Au début des années 2010, Parquet Courts a semé une souche distincte de musique punk intellectuelle et serrée qui évacuait le malaise existentiel, souvent à travers un pince-sans-rire frustré. Il était facile de rattacher les New-Yorkais de Bodega à cette lignée lorsqu’ils ont fait leurs débuts avec Endless Scroll en 2018, mais, sur le « follow-up « du quintet, Broken Equipment, ils s’égarent dans un territoire plus oblique sur le plan sonore, ainsi que plus personnel.
« NYC (Disambiguation) » est un morceau mid-tempo qui se transforme en un refrain hymnique avant d’accueillir un interlude de guitare génial. « Seneca the Stoic », lui, s’enorgueillit d’un riff rock ‘n’ roll bien charpenté alors que, moulés dans la formule du rock indépendant conventionnel, « How Can I Help YA ? » et « All Past Lovers » risquent de paraître plats par rapport au reste du catalogue exaltant de Bodega même si le groupe impressionne par sa maîtrise de ladite forme. « C.I.R.P. », de son côté, fait un clin d’oeil au hip hop, avec des paroles presque rappées et une voix caricaturale qui frise le sketch.
La chanteuse et percussionniste Nikki Belfiglio est à l’origine de plusieurs des meilleurs moments d’Endless Scroll, notamment « Gyrate », un morceau de hip-hop célébrant la masturbation féminine. Elle continue de rayonner à chaque fois qu’elle se met sous les projecteurs de Broken Equipment, comme sur « Statuette on the Console », un bijou de power-pop sans concession. Lorsque agit et surgit ce qui est propre à taquiner l’oreille, on ne pourra que penser, à cet égard, au « Champions of Red Wine » des New Pornographers avec Neko Case, ainsi qu’à la joie extatique de Wolf Parade. « Statuett » » se distingue également par le fait que Belfiglio se concentrera sur le chant mélodique au lieu de son habituel débit vocal rapide.
Endless Scroll lutte contre l’ennui d’être réduit à un automate. « All day at work, stare at computer / Come home from work, stare at computer / Do my own work, stare at computer / I’m reading an article at work, stare at computer » (Toute la journée au travail, je fixe l’ordinateur / Je rentre du travail, je fixe l’ordinateur / Je fais mon travail, je fixe l’ordinateur / Je lis un article au travail, je fixe l’ordinateur), récitent mécaniquement Belfiglio et le chanteur/guitariste Bodega Ben Hozle sur « Bookmarks ». Mais, dans Broken Equipment, ils récupèrent également une part d’humanité. « Pillar on the Bridge of You » est la première chanson d’amour que Ben a écrite pour Belfigli, et « After Jane », une chanson déchirante au tambourin et à la guitare acoustique, imaginera une conversation entre Ben Hozle et sa mère, qui est décédée quelques semaines avant que Bodega n’enregistre Endless Scroll.

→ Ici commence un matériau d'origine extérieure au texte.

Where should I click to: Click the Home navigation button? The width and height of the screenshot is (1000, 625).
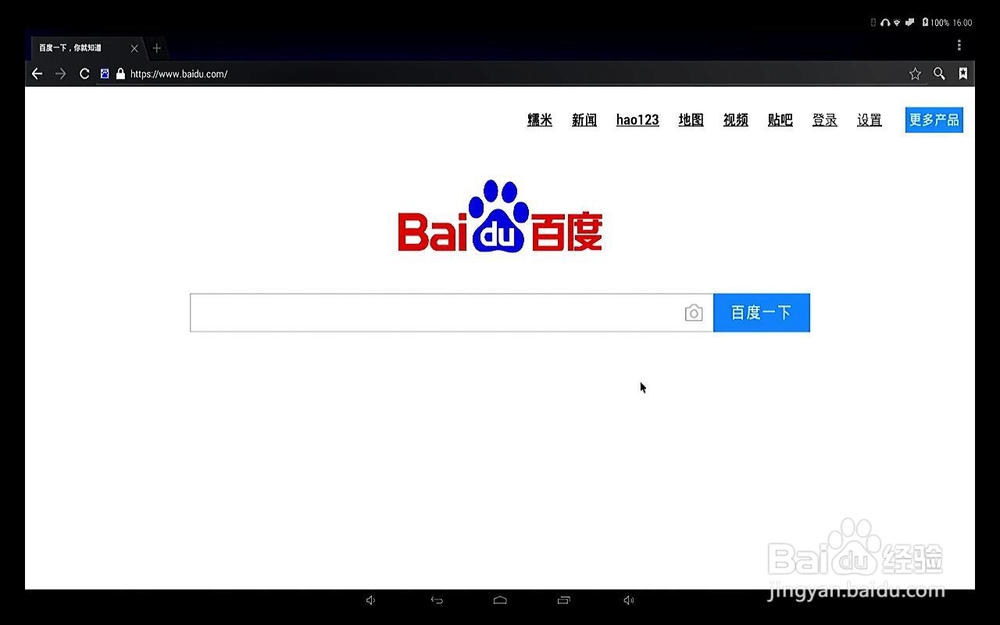click(x=499, y=600)
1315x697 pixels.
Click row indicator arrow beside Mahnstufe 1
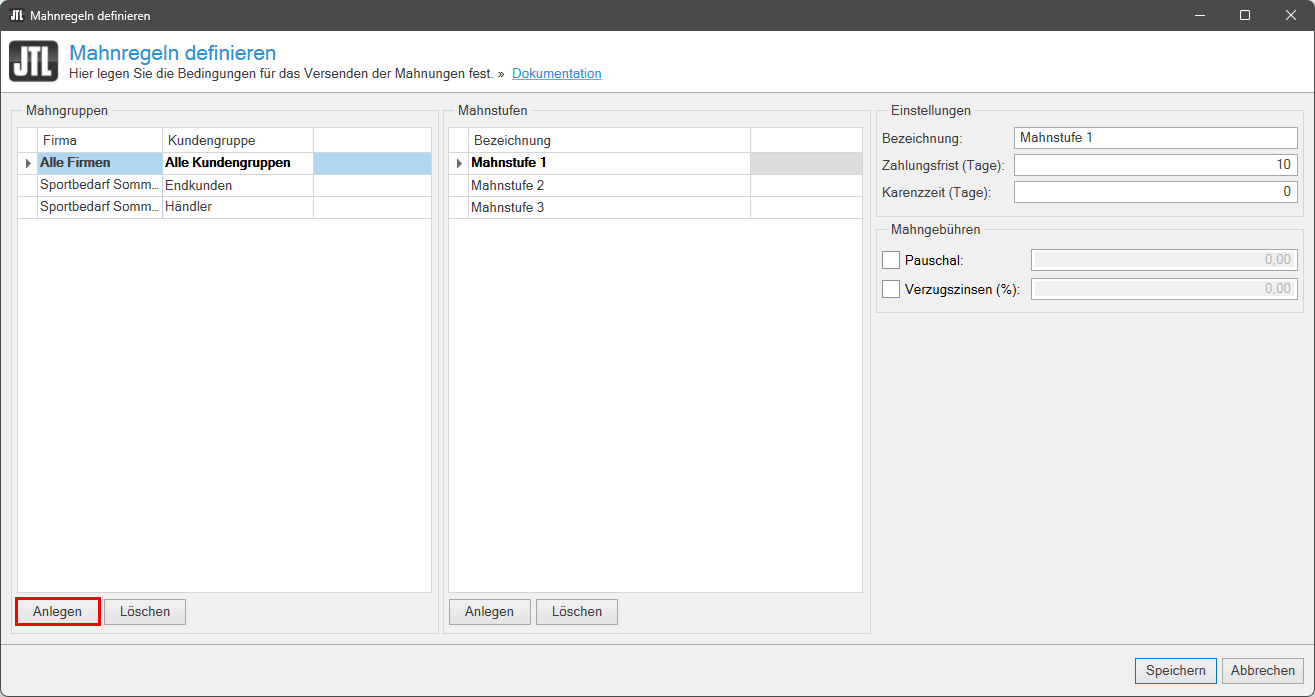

« After Jane » pose également les questions centrales de Broken Equipment. Alors que Endless Scroll s’interrogeait sur « Où sommes-nous ? » Broken Equipment va plus loin dans l’interrogation : « Comment suis-je arrivé ici ? Qu’est-ce qui fait de nous ce que nous sommes ? » Sur « After Jane », Hozle réalise qu’il a hérité de la curiosité de sa mère, de son esprit punk et de sa volonté de toujours dire la vérité au pouvoir. Dans le titre sprinté qu’est « Thrown », il décrit les multiples façons dont sa personnalité a été détruite et sculptée par des influences pernicieuses telles que les « big rock ads ». Belfiglio reconnaît les façons dont elle a été endoctrinée par des valeurs culturelles néfastes et,sur « Territorial Call of the Female », elle admet sa complicité dans le renforcement du patriarcat : « When the man is around, that’s when I’m putting you down » (Quand l’homme est dans les parages, c’est là que je te rabaisse), chante-t-elle en parlant de la compétition avec d’autres femmes pour attirer l’attention des hommes, sur un rythme mid-tempo endiablé qui reste calme, même lorsque des éclats de guitare se font entendre.

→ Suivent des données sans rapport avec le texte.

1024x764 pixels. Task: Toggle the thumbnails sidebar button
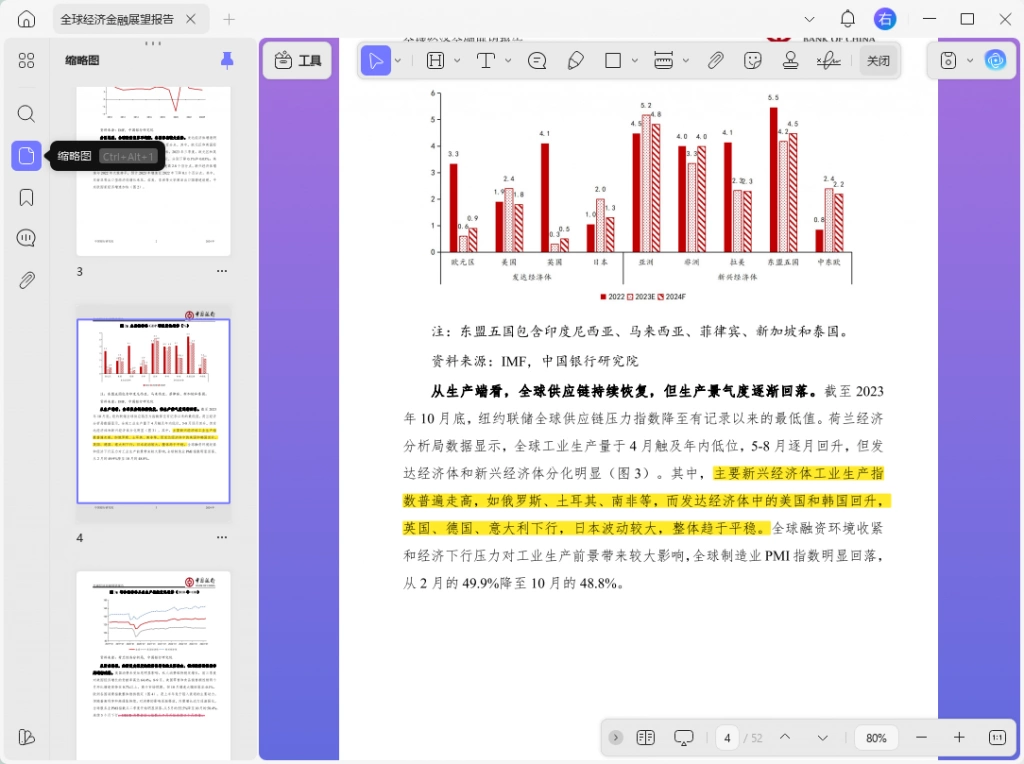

Les excoriations de Bodega sur notre monde algorithmique, les mœurs de la culture en ligne et les divisions sociales presque incrustées du Web 2.0 sont toutes pertinentes, mais ce qui place le groupe dans une strate unique, c’est la façon dont il a associé ces critiques générales à un travail personnel autoréflexif. Ajoutez à cela une palette sonore élargie, comprenant des incursions audacieuses dans le quotidien et une plus grande attention portée à l’art de la chanson, et Broken Equipment est un témoignage de la croissance robuste de Bodega, un point d’orgue pour tout artiste cherchant à se remettre en question et à défier la culture qui s’impose à nous et nous façonne finalement tous.